Nelson: I don't have any better source of demographic data on US households, but there's lots of reasons to think the US Census miscounts gay and lesbian families.

I don't think there's a better source that has a nationwide reach. And it may well be that gay families are miscounted (or more accurately undercounted) by the census, but they are at least making an effort to count us now, which is a good thing. Could always be better, but it's a start.

desjardins: subdee - San Francisco is not cold!

Depends on the neighborhood and time of year. The Sunset and Richmond can be fairly cold when the fog rolls in.
posted by blucevalo at 1:27 PM on August 30, 2011


well, I wouldn't lump SF with Minneapolis and Burlington, weather-wise.
posted by desjardins at 1:43 PM on August 30, 2011


To some people, an average of 60 degrees in August is too cold. To others, it's nearly perfect.
posted by rtha at 1:56 PM on August 30, 2011


Restless Nomad and others should listen to or watch the quite entertaining podcast with Gary Gates, in which he explains that a nontrivial number of respondents will admit to a survey (ostensibly an inanimate object) they’re gay without ever having told another human being. Among other things. I read many analyses of the underlying U.S. Census data (and other countries’) for my Gay Money project, as some will recall from MeFi Projects.
posted by joeclark at 2:17 PM on August 30, 2011 [1 favorite]


Oh, come off your PC high horse! Next you'll insist that we call them Mer-mericans.

First, it's a PC seahorse, thank you very much.

Also, I am pretty sure the correct term is A-mer-ican.
posted by GenjiandProust at 2:55 PM on August 30, 2011 [2 favorites]


What if the survey was delivered via robo-call? Then even if you know it's a computer that you're talking to it feels a little bit more like you're talking to a human.

And are people more likely to admit that they're gay if the robo-call asks "press 1 for gay. press 2 for not gay." than if it asks "say 'yes' if you're gay, say 'no' if you're not gay."? It seems like they might; talking still feels like something you only do to humans, voice recognition software notwithstanding.
posted by madcaptenor at 2:56 PM on August 30, 2011


On the other hand, the rate of divorce among same-sex couples remains close to zero.

I can't tell if you meant this as a joke or what, but I'll take it as a bit of snark which deserves a response.

There have been more than a few reports (and these articles give broad outlines about the issue) about married gay couples who cannot divorce because of the disparity of gay marriage laws in this country. Either they literally cannot divorce, because there is no jurisdiction which covers such things where they live, or if they divorce they will suffer huge losses, because same-sex property rights haven't been ironed out where they live. Or any other number of complications.

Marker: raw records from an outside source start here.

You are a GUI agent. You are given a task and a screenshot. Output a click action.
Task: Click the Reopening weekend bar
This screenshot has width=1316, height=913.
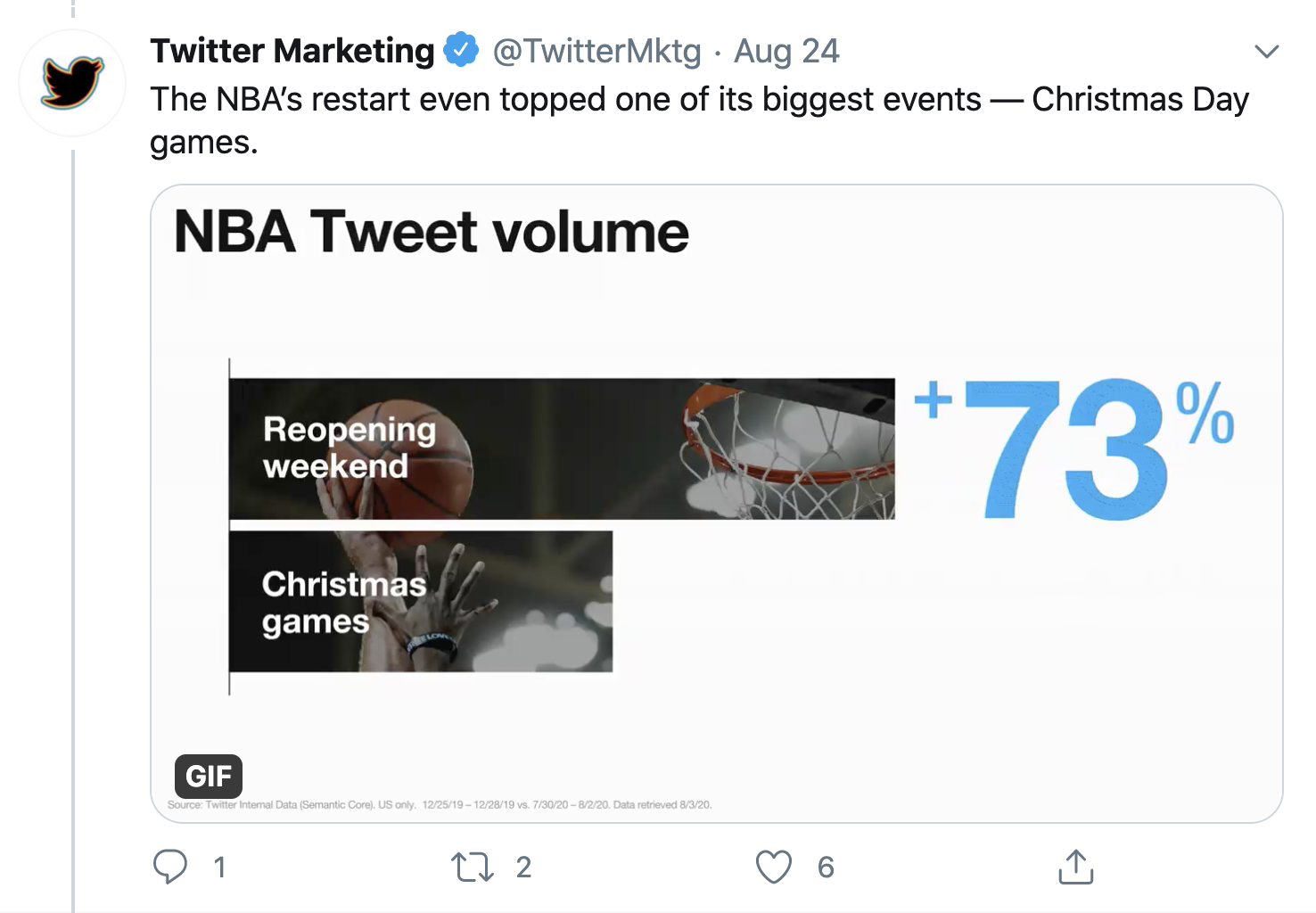562,448
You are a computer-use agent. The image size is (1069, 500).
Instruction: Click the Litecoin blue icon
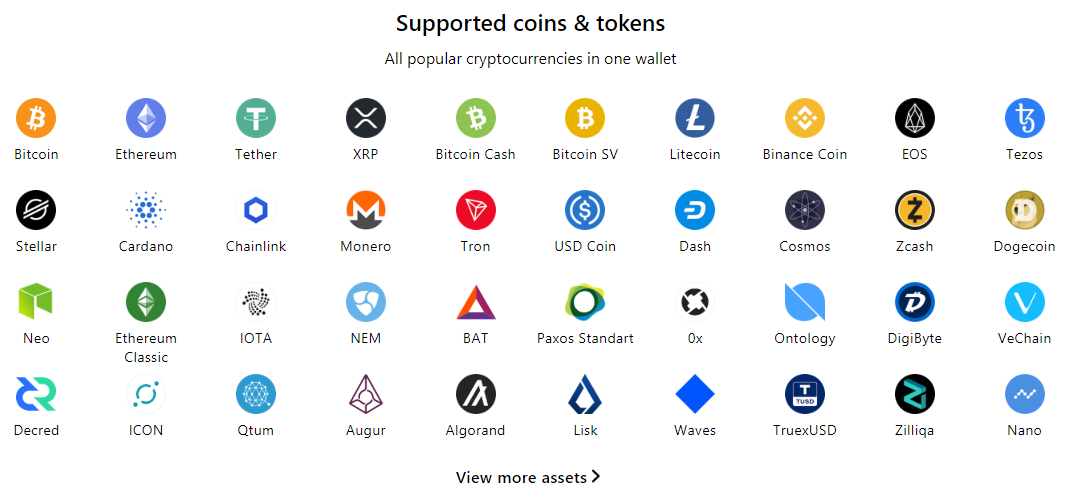coord(695,118)
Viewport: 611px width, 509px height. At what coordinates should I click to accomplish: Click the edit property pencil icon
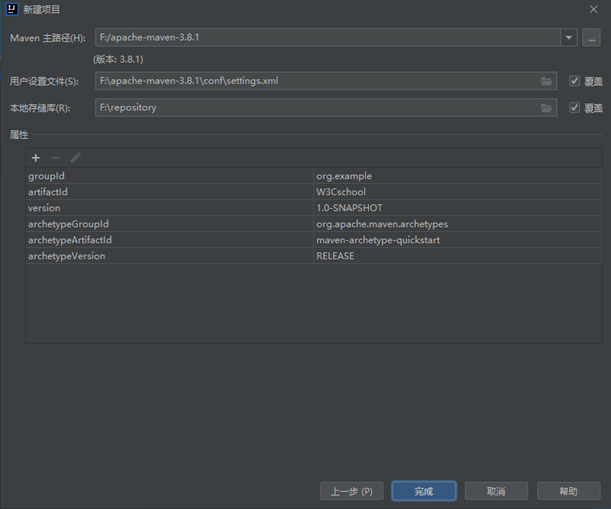(76, 158)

It's all just a hurf-durf, look at the statistics matter until you realize the legal limbo a lot of married gay couples who DO want to divorce find themselves in. And then it's a horrid morass, and is no laughing matter at all.
posted by hippybear at 3:09 PM on August 30, 2011 [3 favorites]


The merpeople, of any gender affectionalism, are not allowed to be residents of RI until they stop luring sailors to their doom. This may seem harsh, but it is necessary for the maintenance of interstate trade and tourism.

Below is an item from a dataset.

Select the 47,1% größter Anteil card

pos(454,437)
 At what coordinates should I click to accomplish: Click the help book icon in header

Yeah. Because you breathers are such an oppressed group.
posted by sebastienbailard at 4:42 PM on August 30, 2011 [3 favorites]

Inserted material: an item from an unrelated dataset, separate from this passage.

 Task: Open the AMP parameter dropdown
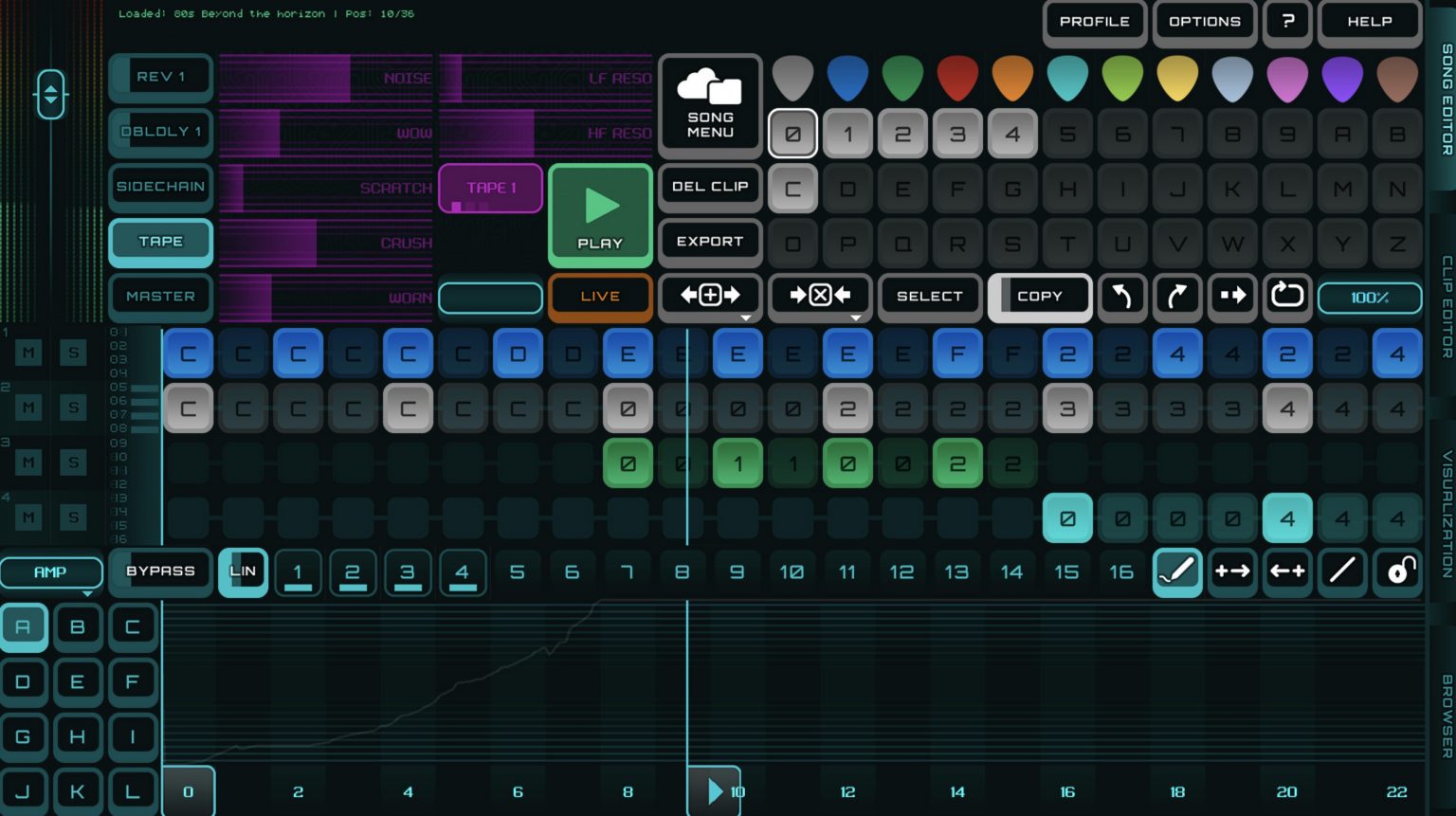(x=51, y=573)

a nontrivial number of respondents will admit to a survey (ostensibly an inanimate object) they’re gay without ever having told another human being.

Huh, that's really neat. I don't think there's any way to parse the Census data between people who filled out the survey themselves vs. people who talked to one of the field reps - it's a pity, because I'd be fascinated to see if that was a consistent pattern.
posted by restless_nomad at 6:06 PM on August 30, 2011


a nontrivial number of respondents will admit to a survey (ostensibly an inanimate object) they’re gay without ever having told another human being.


That's... kind of heartbreaking.
posted by running order squabble fest at 10:05 AM on August 31, 2011


I'm listening to the podcast joeclark mentioned above--and indeed, it's pretty amazing--the "nontrivial" figure he cites is about 13% of self-identified LGBs (many of whom are bi). Which: wow.